Task goal
Rescale the entries below by reproducing every line, requests included, and multiply each click coordinate in the answers by 0.5, rounding to whole numbers with halves going up. Leave the dimensions in the requests unchanged and omit the pictures.

Extracted entries
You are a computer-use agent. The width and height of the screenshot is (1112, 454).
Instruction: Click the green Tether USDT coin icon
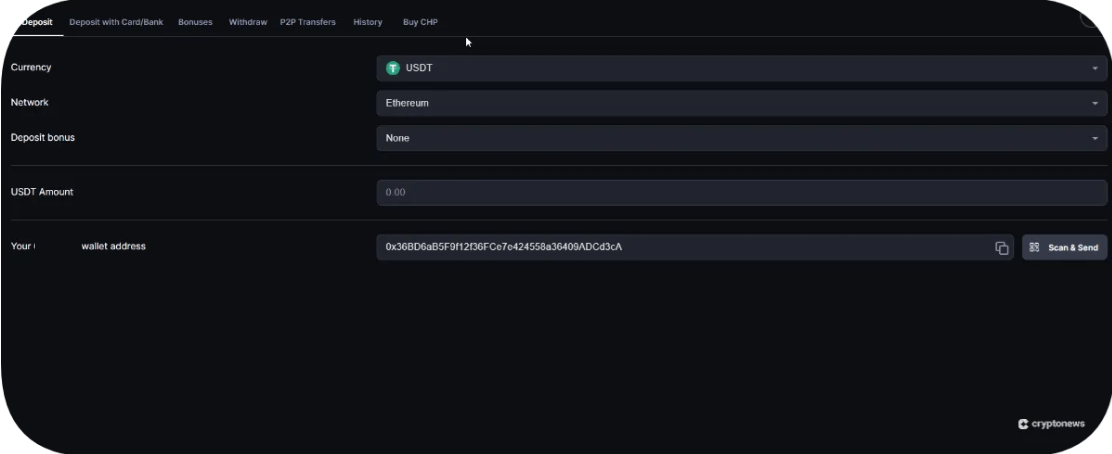pos(393,68)
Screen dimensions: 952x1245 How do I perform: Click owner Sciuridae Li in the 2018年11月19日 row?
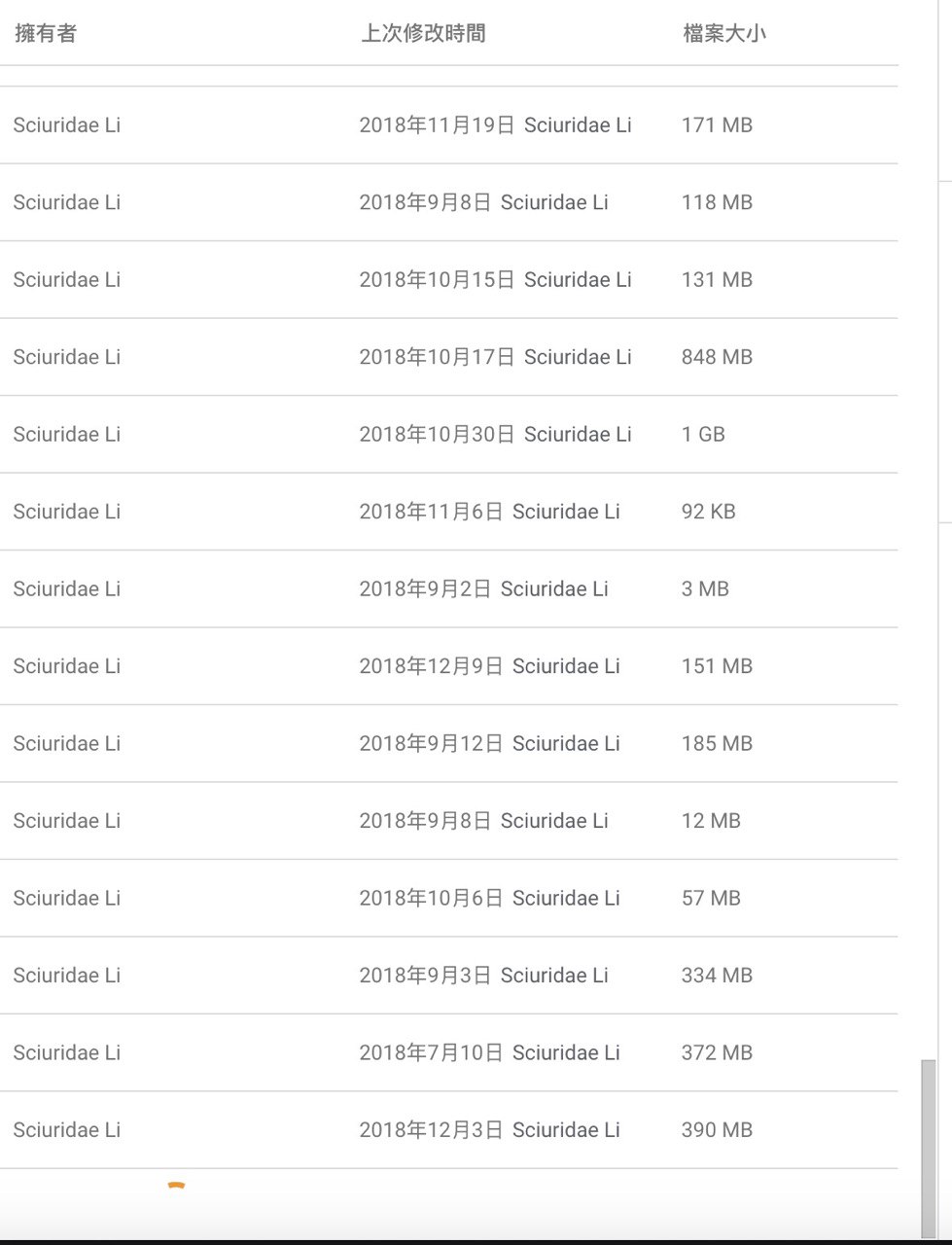(67, 124)
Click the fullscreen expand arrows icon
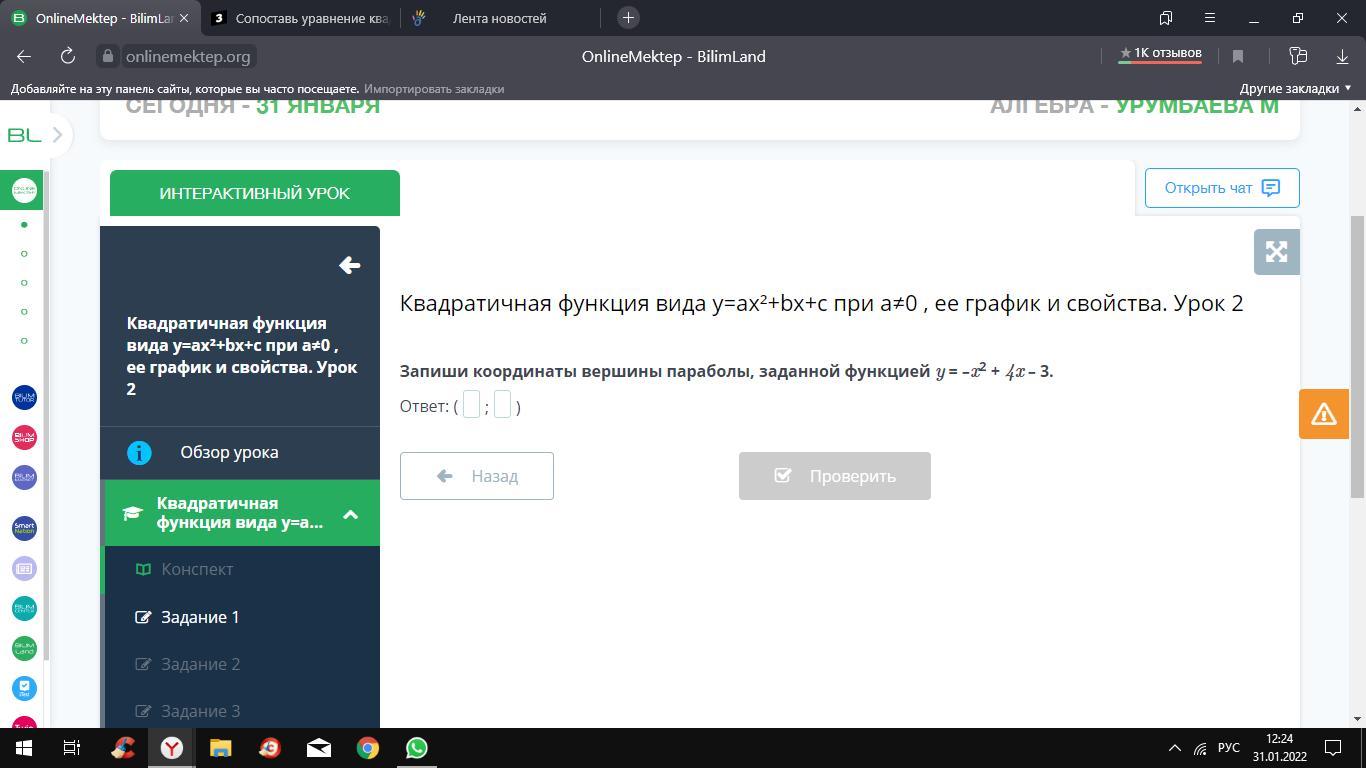 point(1276,252)
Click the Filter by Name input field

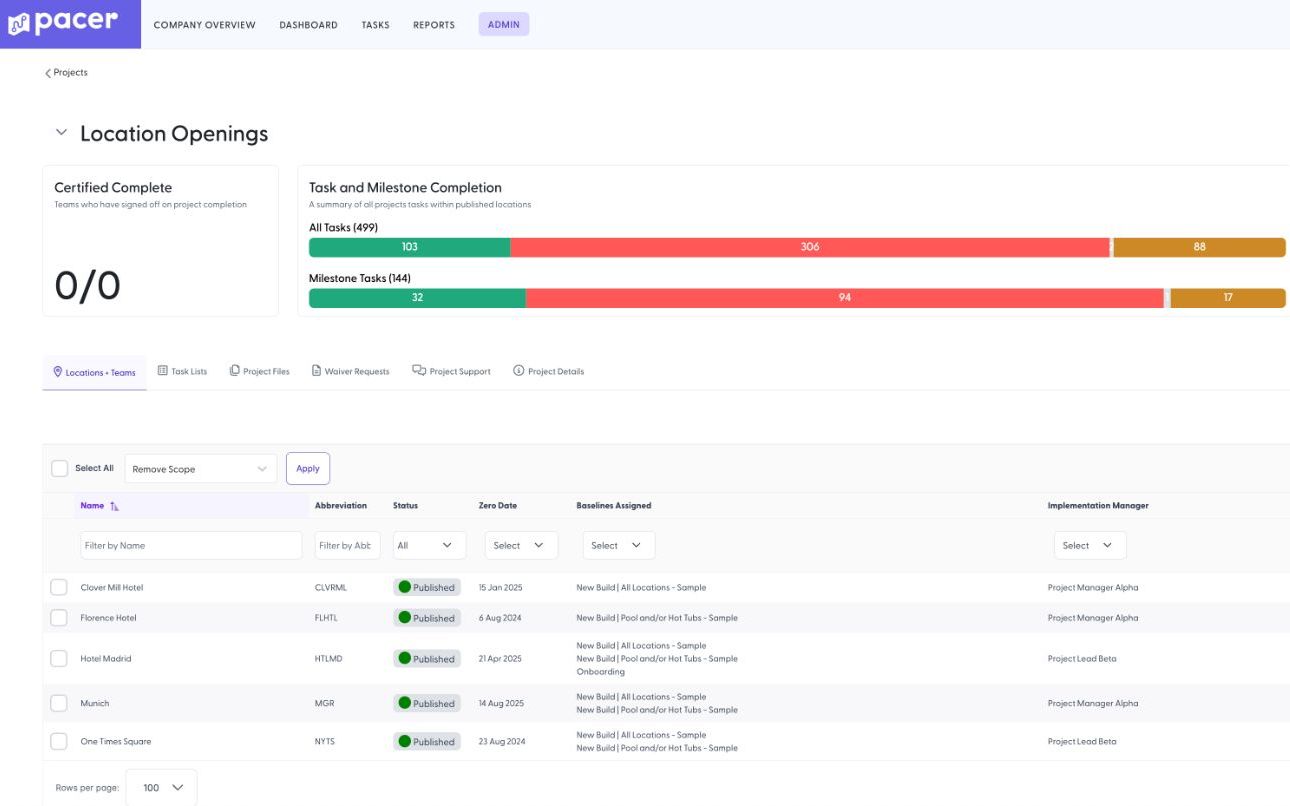coord(190,545)
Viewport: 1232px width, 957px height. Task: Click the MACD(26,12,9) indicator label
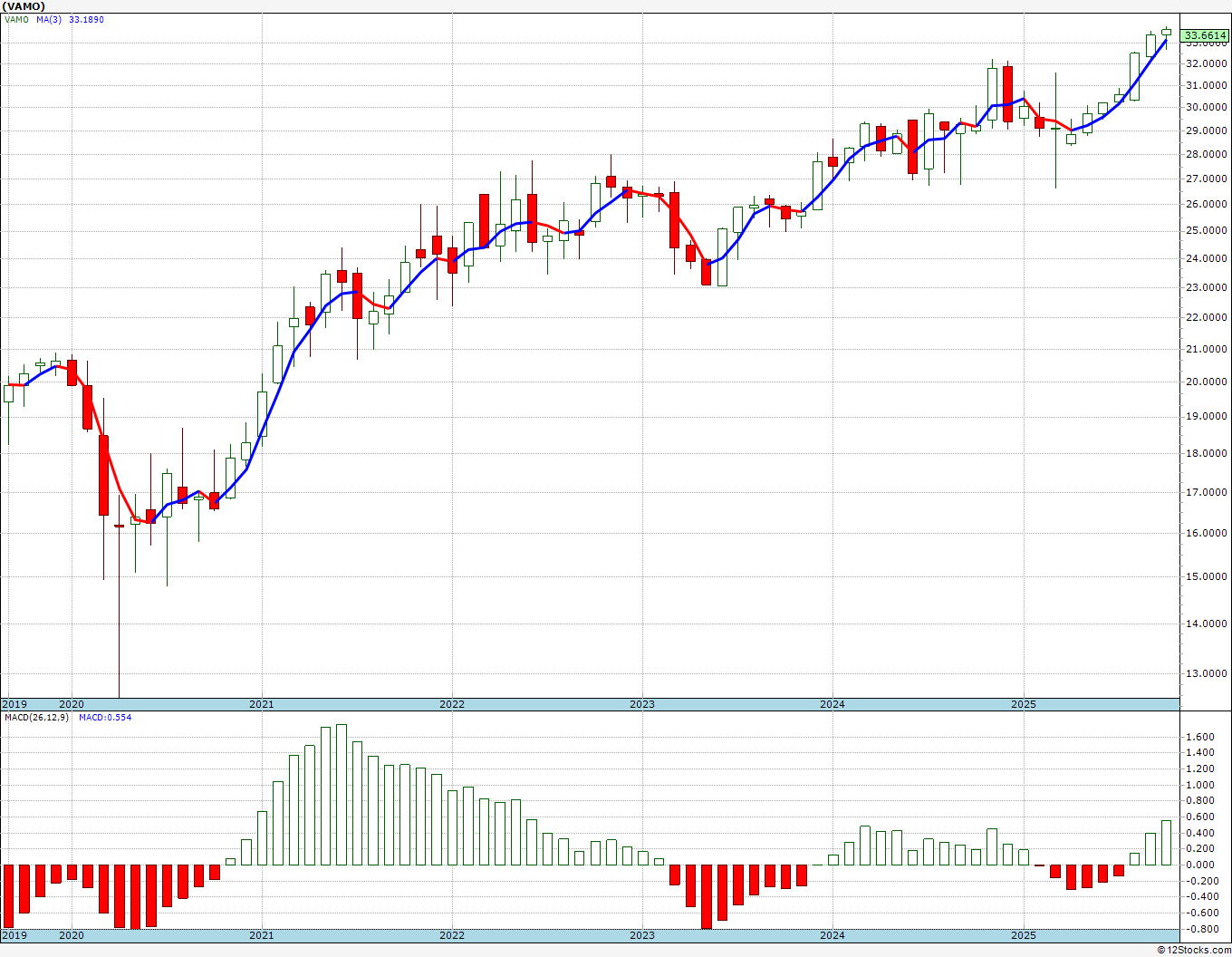click(x=35, y=718)
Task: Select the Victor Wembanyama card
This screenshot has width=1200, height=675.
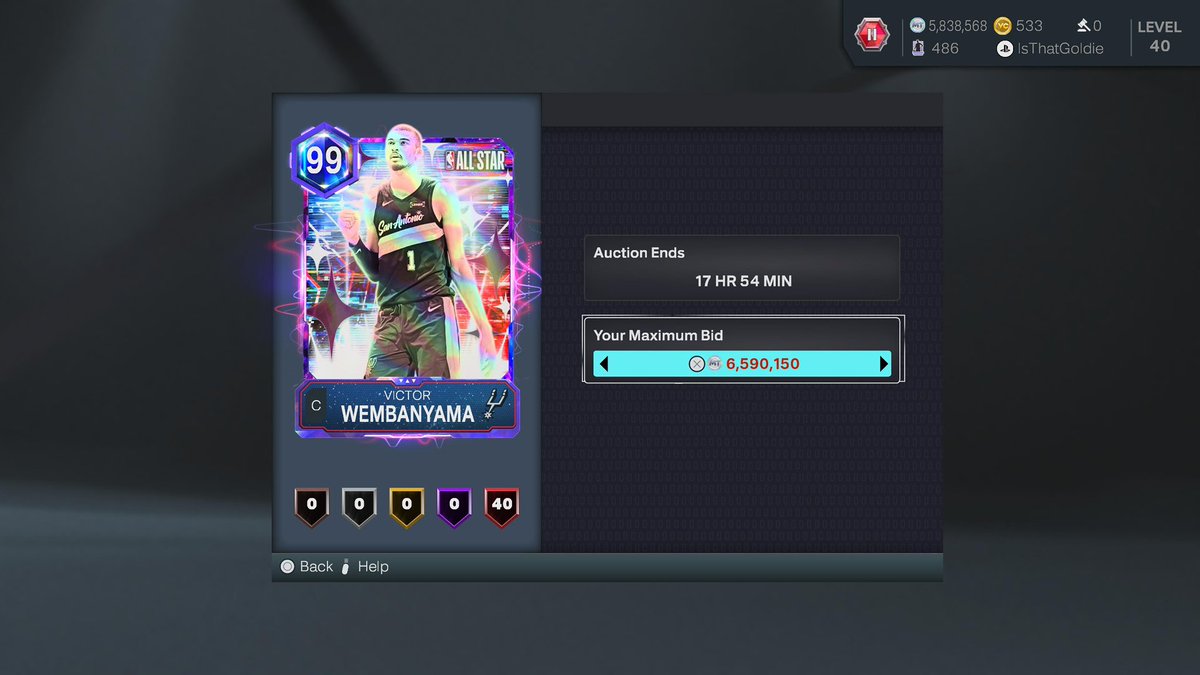Action: (406, 280)
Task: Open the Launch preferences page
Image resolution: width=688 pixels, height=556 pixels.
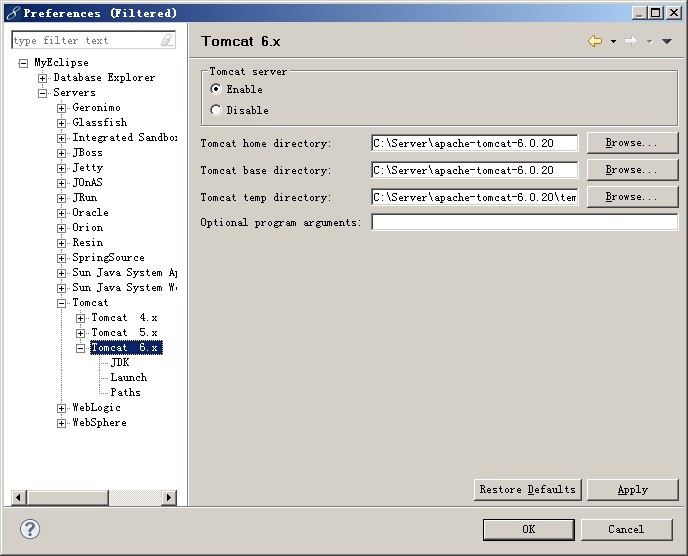Action: coord(128,377)
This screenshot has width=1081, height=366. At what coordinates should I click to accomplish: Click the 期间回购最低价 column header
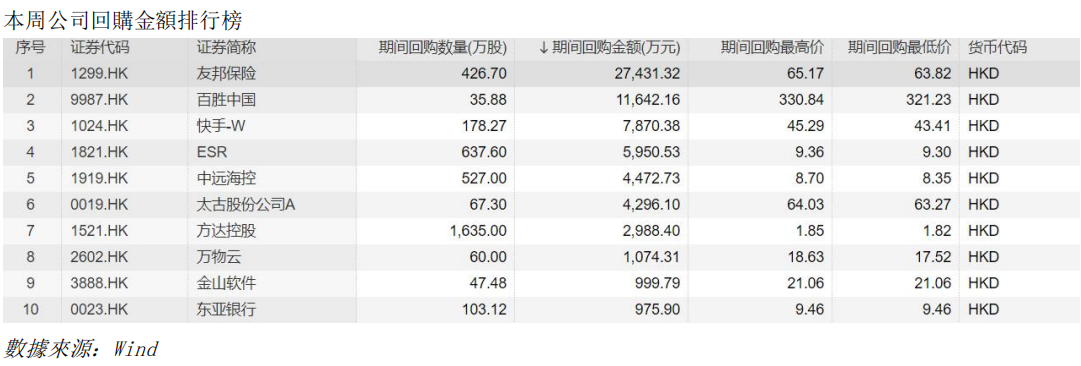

Exercise output
You are a computer-use agent. The width and height of the screenshot is (1112, 454).
Instruction: Click the green Tether USDT coin icon
pos(197,34)
Screen dimensions: 952x1245 How do I perform: Click owner Sciuridae Li in the 2018年11月19日 row?
(34, 62)
Click the fullscreen expand arrows icon
 point(638,126)
Click the Filter by Name input field

coord(95,273)
Viewport: 1232px width, 957px height. Task: Click the MACD(26,12,9) indicator label
click(x=18, y=359)
Task: Select the Victor Wembanyama card
This screenshot has width=1200, height=675.
Action: (203, 140)
Task: Open the Launch preferences page
Image resolution: width=688 pixels, height=556 pixels.
Action: coord(64,189)
This screenshot has width=1081, height=366. At what coordinates should I click to accomplish: Click the 期间回购最低价 column header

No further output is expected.